Brief:
Using the entries below, give the count of lines that hold "Lubis". Say nothing besides the number.

Data extract:
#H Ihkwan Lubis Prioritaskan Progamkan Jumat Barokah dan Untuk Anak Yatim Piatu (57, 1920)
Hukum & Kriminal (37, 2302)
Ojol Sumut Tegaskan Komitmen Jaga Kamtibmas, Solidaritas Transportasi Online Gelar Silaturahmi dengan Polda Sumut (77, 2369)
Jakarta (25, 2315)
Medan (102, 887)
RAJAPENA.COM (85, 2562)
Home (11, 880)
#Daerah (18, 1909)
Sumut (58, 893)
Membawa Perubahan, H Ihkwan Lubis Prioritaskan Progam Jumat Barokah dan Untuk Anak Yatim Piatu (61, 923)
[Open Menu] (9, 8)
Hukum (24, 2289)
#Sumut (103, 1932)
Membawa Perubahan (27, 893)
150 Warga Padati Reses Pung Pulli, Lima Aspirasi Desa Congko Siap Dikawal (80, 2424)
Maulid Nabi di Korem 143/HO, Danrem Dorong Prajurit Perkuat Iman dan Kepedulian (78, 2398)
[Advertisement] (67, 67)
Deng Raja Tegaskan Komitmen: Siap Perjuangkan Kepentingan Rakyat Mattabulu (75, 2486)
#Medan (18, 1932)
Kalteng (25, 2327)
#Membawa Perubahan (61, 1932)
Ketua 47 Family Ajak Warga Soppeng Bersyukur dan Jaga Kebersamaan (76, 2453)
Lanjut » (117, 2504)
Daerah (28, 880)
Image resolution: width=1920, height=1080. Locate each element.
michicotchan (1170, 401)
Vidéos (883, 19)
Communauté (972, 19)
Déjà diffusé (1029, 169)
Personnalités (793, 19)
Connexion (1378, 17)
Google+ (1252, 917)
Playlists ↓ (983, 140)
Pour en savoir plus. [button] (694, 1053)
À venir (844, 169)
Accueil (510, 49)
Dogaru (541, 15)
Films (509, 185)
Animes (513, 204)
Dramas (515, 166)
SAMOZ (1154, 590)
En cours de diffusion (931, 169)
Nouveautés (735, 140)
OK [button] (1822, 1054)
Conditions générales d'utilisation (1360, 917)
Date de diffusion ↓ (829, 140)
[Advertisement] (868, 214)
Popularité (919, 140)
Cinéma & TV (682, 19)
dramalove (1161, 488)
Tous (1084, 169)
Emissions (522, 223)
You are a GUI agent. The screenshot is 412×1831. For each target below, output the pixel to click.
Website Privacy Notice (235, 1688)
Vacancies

Expected output:
2